La parole est à M. Yves Détraigne.
M. Yves Détraigne. Cet amendement a une origine plus récente que le précédent.
Nous avons examiné, la semaine dernière, un projet de loi concernant le Défenseur des droits. Les dispositions de ce texte relatives à la CNIL, qui visent à sécuriser l’action de la CNIL en matière de visite de lieux servant à la mise en œuvre de traitement de données à caractère personnel, apparaissaient comme constituant un cavalier législatif dans ce texte. Je ne sais pas ce que pensera le rapporteur pour avis de la position de cet amendement dans le texte que nous examinons, mais je vous propose de réintroduire ces dispositions dans le présent projet de loi.
M. le président. Quel est l’avis de la commission de l’économie ?
M. Bruno Retailleau, rapporteur. Décidément, Yves Détraigne va finir par nous convaincre qu’il est passionné d’équitation ! (Sourires.)
Mon analyse est la même que pour l’amendement précédent. Si notre collègue pouvait retirer son amendement, ce serait une bonne chose.
M. le président. Quel est l’avis du Gouvernement ?
M. le président. L’amendement est-il maintenu, monsieur Détraigne ?
M. Yves Détraigne. Monsieur le président, tout en regrettant de manquer de temps pour vous en expliquer le contenu, je retire cet amendement.

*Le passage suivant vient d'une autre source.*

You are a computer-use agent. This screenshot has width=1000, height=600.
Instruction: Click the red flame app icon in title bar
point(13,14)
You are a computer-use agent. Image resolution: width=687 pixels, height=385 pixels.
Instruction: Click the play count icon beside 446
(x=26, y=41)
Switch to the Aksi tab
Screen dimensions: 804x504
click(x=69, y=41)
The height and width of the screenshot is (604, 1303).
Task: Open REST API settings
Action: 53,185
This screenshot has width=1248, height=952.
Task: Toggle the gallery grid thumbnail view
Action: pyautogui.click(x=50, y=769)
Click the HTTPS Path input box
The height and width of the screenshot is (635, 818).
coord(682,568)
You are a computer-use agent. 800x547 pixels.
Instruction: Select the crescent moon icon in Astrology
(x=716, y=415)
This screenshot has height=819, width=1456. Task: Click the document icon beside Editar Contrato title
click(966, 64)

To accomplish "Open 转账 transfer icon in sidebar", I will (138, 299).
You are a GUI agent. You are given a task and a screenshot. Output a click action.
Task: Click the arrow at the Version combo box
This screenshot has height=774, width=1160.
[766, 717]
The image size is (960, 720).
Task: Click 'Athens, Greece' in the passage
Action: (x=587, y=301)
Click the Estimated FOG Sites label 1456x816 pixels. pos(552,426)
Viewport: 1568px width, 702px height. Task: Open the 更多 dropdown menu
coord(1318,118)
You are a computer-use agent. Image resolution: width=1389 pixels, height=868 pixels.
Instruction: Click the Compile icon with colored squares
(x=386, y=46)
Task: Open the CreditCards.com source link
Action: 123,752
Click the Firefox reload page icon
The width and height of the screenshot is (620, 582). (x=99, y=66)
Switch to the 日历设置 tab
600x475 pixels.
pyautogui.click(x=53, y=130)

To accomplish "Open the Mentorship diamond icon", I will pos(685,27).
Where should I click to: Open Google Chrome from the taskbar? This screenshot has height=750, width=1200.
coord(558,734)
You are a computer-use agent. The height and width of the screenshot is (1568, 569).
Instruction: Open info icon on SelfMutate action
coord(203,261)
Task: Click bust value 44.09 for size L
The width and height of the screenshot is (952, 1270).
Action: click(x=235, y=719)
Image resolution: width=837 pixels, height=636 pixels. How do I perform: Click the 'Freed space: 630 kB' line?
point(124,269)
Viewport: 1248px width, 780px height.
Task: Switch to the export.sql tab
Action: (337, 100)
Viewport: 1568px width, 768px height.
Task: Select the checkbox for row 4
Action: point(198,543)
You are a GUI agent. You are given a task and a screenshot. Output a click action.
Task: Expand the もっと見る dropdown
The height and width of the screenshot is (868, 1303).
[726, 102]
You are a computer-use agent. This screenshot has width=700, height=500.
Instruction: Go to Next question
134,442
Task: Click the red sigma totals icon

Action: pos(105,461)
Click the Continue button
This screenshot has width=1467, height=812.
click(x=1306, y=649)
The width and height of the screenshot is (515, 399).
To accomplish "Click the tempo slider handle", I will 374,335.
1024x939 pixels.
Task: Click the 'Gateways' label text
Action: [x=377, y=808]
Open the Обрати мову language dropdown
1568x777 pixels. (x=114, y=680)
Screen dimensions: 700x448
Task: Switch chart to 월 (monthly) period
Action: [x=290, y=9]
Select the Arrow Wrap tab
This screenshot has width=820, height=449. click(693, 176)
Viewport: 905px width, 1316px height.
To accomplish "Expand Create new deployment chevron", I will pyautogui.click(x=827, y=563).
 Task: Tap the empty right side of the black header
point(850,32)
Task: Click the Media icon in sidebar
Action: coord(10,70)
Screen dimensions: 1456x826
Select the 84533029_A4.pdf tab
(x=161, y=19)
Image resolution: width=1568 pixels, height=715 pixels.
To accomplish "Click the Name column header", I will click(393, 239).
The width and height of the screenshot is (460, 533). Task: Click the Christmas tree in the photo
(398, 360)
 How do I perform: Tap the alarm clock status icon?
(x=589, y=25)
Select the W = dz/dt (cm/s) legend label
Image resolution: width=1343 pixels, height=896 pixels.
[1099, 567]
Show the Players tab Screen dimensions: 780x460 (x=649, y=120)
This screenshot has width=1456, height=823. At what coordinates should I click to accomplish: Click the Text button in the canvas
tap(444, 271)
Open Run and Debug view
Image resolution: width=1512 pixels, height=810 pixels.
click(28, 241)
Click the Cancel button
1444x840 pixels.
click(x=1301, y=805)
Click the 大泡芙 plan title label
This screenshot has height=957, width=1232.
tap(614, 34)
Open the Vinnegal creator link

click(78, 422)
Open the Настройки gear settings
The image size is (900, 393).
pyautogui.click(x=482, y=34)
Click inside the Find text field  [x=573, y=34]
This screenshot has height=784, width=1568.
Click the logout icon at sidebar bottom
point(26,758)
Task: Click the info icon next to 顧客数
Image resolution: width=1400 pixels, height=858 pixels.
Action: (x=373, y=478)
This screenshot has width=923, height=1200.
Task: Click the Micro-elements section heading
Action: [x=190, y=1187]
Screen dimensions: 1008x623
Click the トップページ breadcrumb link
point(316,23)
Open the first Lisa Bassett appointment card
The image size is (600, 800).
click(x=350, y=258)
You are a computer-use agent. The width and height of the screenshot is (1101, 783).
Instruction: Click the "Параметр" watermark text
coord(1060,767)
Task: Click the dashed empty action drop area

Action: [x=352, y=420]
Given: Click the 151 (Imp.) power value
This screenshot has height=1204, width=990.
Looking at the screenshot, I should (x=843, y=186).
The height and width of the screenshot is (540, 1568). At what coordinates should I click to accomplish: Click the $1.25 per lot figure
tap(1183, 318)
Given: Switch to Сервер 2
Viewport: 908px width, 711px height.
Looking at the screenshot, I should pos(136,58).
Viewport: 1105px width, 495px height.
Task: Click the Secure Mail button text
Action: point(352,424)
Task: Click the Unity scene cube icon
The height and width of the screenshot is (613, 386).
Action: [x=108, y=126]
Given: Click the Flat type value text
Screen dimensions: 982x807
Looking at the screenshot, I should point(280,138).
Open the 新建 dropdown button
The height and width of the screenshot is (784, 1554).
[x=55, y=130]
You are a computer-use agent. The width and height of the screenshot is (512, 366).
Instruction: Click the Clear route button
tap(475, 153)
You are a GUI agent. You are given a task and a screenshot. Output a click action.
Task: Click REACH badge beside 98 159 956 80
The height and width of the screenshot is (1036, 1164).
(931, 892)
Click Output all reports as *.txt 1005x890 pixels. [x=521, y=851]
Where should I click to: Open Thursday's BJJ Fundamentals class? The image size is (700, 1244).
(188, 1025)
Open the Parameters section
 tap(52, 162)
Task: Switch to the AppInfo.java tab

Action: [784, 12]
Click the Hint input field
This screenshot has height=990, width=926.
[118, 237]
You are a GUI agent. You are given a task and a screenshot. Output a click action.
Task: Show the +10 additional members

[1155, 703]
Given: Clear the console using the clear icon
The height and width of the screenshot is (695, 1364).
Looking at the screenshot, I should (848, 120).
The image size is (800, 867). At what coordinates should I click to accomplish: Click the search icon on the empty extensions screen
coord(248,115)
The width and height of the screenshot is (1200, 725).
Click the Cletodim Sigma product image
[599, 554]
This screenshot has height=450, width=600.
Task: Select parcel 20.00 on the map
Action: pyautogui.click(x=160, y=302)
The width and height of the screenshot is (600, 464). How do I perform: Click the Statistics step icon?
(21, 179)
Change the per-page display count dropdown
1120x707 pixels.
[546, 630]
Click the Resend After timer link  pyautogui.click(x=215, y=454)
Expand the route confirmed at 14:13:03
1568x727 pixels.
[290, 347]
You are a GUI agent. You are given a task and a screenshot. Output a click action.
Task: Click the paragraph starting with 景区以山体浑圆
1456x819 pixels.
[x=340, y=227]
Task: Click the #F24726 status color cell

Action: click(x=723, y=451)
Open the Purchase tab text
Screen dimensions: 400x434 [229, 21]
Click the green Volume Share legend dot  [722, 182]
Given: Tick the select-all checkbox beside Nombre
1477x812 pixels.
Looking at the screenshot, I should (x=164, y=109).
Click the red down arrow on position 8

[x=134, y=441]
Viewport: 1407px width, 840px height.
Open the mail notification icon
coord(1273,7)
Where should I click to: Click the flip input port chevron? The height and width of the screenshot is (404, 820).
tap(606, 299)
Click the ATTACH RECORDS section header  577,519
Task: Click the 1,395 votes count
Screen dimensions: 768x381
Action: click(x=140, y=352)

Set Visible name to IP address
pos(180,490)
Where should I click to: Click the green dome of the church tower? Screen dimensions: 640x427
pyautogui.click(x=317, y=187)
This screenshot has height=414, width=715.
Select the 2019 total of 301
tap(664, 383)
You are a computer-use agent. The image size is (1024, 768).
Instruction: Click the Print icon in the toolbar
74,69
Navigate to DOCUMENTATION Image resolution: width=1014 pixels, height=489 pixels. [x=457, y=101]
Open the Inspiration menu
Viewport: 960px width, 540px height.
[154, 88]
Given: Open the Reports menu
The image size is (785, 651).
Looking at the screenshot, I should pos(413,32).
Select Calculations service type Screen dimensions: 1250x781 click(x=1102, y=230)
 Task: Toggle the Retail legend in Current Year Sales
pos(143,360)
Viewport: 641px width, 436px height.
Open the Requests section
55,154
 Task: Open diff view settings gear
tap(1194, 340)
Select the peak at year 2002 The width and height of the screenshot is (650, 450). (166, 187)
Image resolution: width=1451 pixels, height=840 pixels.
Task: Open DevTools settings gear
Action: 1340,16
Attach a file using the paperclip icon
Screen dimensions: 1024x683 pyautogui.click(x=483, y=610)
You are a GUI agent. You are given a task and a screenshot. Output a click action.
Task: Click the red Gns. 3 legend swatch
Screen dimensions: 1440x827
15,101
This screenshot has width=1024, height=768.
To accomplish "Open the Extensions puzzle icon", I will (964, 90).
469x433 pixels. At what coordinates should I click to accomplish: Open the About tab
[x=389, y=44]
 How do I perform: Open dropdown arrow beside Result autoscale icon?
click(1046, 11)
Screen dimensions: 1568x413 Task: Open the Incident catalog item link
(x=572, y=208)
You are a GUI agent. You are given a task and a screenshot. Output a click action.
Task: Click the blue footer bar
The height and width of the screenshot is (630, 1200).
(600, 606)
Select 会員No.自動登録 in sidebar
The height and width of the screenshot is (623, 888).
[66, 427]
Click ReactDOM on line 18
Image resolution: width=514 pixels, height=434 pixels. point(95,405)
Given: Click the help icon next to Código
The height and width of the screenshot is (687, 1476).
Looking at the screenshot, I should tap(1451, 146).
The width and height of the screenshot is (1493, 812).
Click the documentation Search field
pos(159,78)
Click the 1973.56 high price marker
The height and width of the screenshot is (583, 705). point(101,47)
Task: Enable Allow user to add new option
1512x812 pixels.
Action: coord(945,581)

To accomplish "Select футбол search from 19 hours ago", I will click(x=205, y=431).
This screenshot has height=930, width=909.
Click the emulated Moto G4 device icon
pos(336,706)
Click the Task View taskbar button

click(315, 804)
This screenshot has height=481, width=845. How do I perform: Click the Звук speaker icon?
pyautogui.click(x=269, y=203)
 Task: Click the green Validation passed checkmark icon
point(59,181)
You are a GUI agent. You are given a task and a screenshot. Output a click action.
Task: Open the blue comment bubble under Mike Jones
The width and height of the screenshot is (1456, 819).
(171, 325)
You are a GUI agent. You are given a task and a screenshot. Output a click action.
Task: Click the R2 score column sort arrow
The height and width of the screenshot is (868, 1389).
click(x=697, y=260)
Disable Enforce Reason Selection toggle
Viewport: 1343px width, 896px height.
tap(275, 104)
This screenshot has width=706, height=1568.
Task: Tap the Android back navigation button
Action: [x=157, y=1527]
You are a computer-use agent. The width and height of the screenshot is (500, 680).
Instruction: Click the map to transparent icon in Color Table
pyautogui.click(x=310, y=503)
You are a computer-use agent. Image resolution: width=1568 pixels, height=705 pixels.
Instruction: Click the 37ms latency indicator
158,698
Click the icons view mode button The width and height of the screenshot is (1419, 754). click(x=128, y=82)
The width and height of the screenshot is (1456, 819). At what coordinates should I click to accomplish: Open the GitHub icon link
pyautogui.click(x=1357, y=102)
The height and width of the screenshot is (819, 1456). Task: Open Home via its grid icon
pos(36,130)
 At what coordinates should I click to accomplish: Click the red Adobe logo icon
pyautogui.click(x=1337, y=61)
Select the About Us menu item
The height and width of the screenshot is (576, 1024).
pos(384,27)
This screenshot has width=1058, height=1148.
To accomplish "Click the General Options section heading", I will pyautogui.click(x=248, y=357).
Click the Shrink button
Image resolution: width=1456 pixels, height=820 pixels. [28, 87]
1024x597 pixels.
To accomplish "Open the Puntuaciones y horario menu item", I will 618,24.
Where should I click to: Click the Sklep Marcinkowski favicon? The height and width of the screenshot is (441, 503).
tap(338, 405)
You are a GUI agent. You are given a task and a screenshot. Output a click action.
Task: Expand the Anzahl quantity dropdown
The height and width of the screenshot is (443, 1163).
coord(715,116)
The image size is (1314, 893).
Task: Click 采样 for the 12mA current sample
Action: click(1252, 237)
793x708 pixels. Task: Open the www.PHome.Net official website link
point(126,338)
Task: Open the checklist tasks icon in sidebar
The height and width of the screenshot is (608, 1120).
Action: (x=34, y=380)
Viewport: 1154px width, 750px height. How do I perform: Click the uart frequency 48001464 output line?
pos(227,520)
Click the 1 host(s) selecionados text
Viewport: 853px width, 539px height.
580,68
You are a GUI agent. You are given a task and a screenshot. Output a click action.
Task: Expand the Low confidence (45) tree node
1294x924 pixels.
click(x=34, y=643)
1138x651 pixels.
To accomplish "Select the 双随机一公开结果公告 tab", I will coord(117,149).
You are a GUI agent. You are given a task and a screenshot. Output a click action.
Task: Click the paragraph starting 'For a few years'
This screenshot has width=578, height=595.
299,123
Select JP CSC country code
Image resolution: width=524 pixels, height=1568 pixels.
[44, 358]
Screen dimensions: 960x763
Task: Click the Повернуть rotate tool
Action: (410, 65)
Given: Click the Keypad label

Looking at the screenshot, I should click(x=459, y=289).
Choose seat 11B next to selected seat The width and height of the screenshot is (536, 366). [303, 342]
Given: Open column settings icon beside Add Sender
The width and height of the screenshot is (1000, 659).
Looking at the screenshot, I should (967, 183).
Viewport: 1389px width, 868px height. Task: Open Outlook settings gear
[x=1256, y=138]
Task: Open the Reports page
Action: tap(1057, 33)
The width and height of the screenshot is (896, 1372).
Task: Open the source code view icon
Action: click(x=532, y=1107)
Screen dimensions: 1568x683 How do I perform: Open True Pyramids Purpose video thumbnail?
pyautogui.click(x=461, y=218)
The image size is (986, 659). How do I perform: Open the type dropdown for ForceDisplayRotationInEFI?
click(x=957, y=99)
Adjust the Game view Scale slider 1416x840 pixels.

M. le président. L’amendement n° 63 rectifié est retiré.
Chapitre IV
Dispositions diverses
Article 14
(Non modifié)
I. – Dans les conditions prévues à l’article 38 de la Constitution, le Gouvernement est autorisé à prendre par voie d’ordonnance, dans un délai de huit mois à compter de la publication de la présente loi, les dispositions législatives nécessaires à la transposition de la directive 2009/38/CE du Parlement européen et du Conseil, du 6 mai 2009, concernant l’institution d’un comité d’entreprise européen ou d’une procédure dans les entreprises de dimension communautaire et les groupes d’entreprises de dimension communautaire en vue d’informer et de consulter les travailleurs, ainsi que les mesures d’adaptation de la législation liées à cette transposition.
II. – Le projet de loi de ratification est déposé devant le Parlement dans un délai de trois mois à compter de la publication de cette ordonnance.
M. le président. Je suis saisi de deux amendements identiques.
L'amendement n° 18 est présenté par M. Fischer, Mmes David et Pasquet, M. Autain, Mme Hoarau et les membres du groupe du groupe communiste, républicain, citoyen et des sénateurs du Parti de gauche
L'amendement n° 31 est présenté par Mmes Jarraud-Vergnolle, Schillinger, Le Texier, Alquier, Campion, Demontès, Printz, Ghali et San Vicente-Baudrin, MM. Cazeau, Daudigny, Desessard, Gillot, Godefroy, Jeannerot, Kerdraon, S. Larcher, Le Menn, Teulade et les membres du groupe socialiste, apparentés et rattachés.
Ces deux amendements sont ainsi libellés :
Supprimer cet article.
La parole est à Mme Mireille Schurch, pour présenter l'amendement n° 18.
Mme Mireille Schurch. Cet article fait suite à l’adoption par l’Assemblée nationale d’un amendement déposé par le Gouvernement et défendu par M. le ministre.
La question est importante puisque les comités d’entreprise européens peuvent être des outils à destination des salariés et de ceux qui les représentent pour participer un peu plus à la gestion de leur entreprise.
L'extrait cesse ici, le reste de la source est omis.